Q: What cognitive proxies does the model propose for empirical identification?

A: The theory links endogenous attention and choice to three observable (or measurable) proxies: (1) past experience frequencies F_c, measurable from administrative histories, surveys about past exposure, or experimental manipulation of training; (2) contextual similarity, measurable from field or experimental variation in irrelevant context features; and (3) bottom-up salience, experimentally controllable via prominence or contrast manipulations. The key identification logic is that these proxies are payoff-irrelevant — they do not change tastes, information, or the objective choice problem — yet predict systematic shifts in choice through their effect on recognition.

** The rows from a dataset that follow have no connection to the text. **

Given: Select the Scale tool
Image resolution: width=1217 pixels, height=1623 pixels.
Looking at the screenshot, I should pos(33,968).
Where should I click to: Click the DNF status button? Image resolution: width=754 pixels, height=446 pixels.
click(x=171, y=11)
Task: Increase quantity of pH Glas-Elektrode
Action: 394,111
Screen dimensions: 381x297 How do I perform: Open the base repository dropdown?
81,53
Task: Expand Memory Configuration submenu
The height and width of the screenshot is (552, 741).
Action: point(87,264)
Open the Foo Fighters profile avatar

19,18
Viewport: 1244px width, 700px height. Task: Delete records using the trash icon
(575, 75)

Problem Recognition: The first step in the decision maker’s choice process, in which she jointly selects an attention vector alpha_P and a category c* by maximizing weighted similarity between the current problem (characterized by its context vector kappa_P) and the prototype of a past category (alpha_c, kappa_c), multiplied by the category’s time-discounted frequency F_c. Recognition is not about resolving uncertainty over attributes but about selecting which known attributes to attend to.

Category: A partition element of the decision maker’s memory database, indexed by a prototype attention-plus-context vector (alpha_c, kappa_c) and a frequency scalar F_c. The prototype encodes both the context features diagnostic of experiences in that category (binary alpha_{c,i} for i in Phi_K) and the attention to hedonic and event features (alpha_{c,i} for i in Phi_H union Phi_E) used when solving problems in that category. Examples in the paper: “buying” and “consuming” for riskless choice; “frequency estimation” and “agnostic inference” for statistical judgment.

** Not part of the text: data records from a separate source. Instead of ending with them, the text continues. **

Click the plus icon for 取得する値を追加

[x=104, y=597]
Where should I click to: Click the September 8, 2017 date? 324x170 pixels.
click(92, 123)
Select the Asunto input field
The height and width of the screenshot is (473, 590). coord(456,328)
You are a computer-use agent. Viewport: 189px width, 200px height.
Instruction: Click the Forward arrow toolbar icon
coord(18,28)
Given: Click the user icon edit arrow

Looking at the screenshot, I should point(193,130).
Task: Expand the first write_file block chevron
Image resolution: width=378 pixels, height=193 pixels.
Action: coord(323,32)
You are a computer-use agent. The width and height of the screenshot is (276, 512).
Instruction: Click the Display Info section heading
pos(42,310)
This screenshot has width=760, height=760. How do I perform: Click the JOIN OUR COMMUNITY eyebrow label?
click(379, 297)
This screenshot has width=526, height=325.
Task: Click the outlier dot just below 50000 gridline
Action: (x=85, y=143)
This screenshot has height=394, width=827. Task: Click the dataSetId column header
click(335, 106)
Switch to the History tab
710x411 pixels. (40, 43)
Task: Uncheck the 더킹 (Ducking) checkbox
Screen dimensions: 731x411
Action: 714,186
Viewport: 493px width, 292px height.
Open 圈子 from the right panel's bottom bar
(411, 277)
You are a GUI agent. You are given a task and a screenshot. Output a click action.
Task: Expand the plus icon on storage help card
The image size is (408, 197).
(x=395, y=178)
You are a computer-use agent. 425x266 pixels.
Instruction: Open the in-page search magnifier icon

Attention Weight (alpha_{P,i}): A scalar in [0,1] assigned to feature i of the current problem P. For hedonic features, alpha_{P,i}<1 collapses perceived variation toward the menu average; for event features, alpha_{P,i}<1 compresses perceived probabilities toward uniform. Full attention alpha_{P,i}=1 recovers expected utility. Attention weights are the endogenous output of the recognition step, not fixed preference parameters.

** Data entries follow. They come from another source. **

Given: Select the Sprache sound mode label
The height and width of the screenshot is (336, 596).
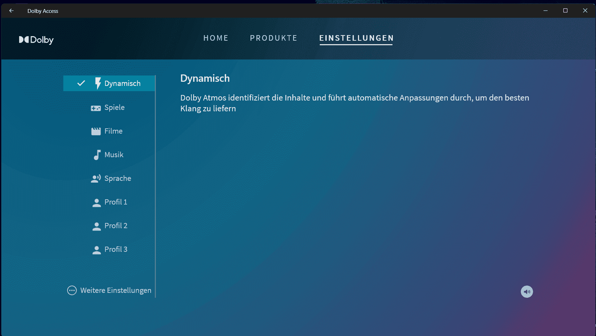Looking at the screenshot, I should pos(118,178).
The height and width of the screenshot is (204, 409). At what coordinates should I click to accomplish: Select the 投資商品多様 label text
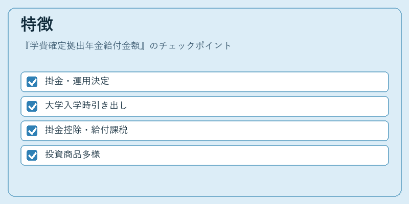coord(73,155)
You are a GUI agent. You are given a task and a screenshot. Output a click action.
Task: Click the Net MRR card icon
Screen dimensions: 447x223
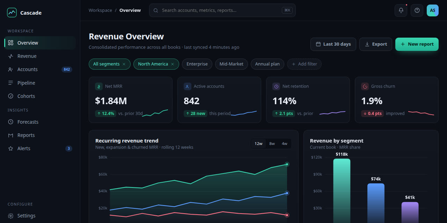click(x=99, y=86)
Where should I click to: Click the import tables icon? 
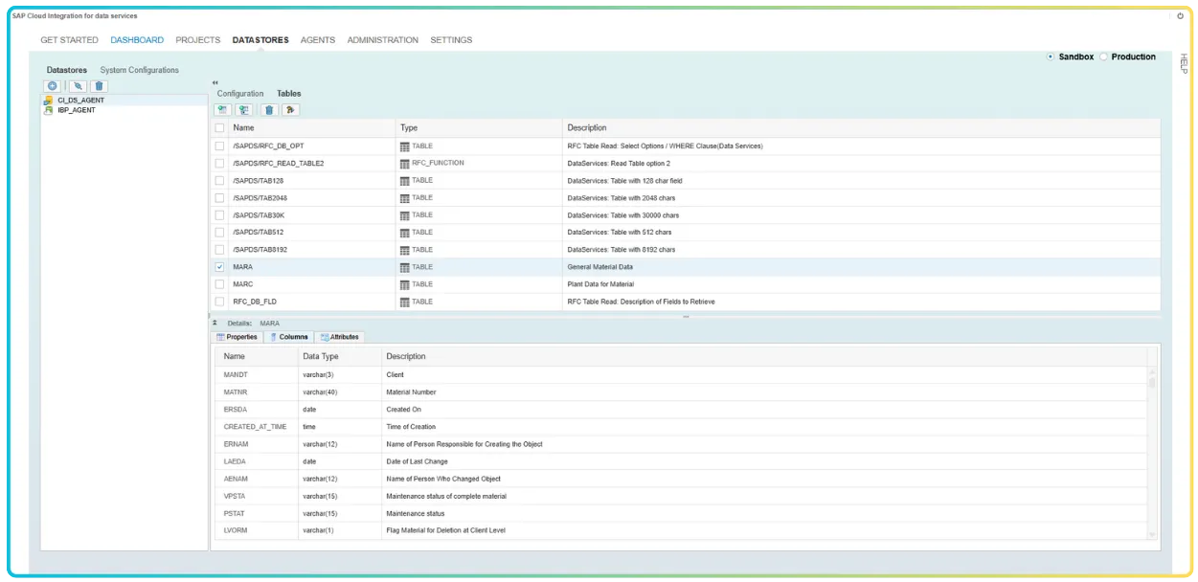coord(223,109)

Contextual Similarity S: A separable function measuring how close the current problem (alpha_P, kappa_P) is to a category prototype (alpha_c, kappa_c). It decreases in discrepancies in the attention vector (measured by a strictly increasing, convex function d) and in discrepancies in the values of context features diagnostic of the category (d_i(kappa_{P,i}, kappa_{c,i}) * alpha_{c,i}). Endogenous attention to context is set to reduce sensitivity to discrepancies, not to eliminate them.

Mental Accounting (as categorization): In the paper’s account, non-fungibility, sunk cost fallacy, and opportunity cost neglect all arise because buying and consuming categories selectively attend to different monetary and quality features. The sunk cost effect is alpha_{buy,Delta_Q}=0; opportunity cost neglect is alpha_{con,Delta_M}=0. Mental accounts are not separate budget constraints but the by-product of category-specific attention profiles that were calibrated to normal-state experiences and do not generalize to shocks.

Bottom-up Salience: Exogenous attention to a feature driven by sensory prominence (described by alpha_{delta,i} in the problem’s presentation vector) or payoff contrast (the DM attends more to features where her option’s value deviates more from the menu average relative to total menu variance). Bottom-up salience raises baseline attention to a feature before top-down categorization acts, and can trigger a category switch by raising similarity to the category for which that feature is focal.

Gambler’s Fallacy via Question Substitution: In the model, the Gambler’s Fallacy arises when a long sequence length kappa_{P,N} causes recognition of the “agnostic inference” category, which focuses attention on the share of heads alpha_S=1. The decision maker then treats sequences as representatives of a “share of heads equivalence class,” and since the balanced class is larger than the unbalanced class, balanced sequences are assigned higher estimated probability. This is not a belief that the coin is unfair; it is question substitution induced by the inference representation.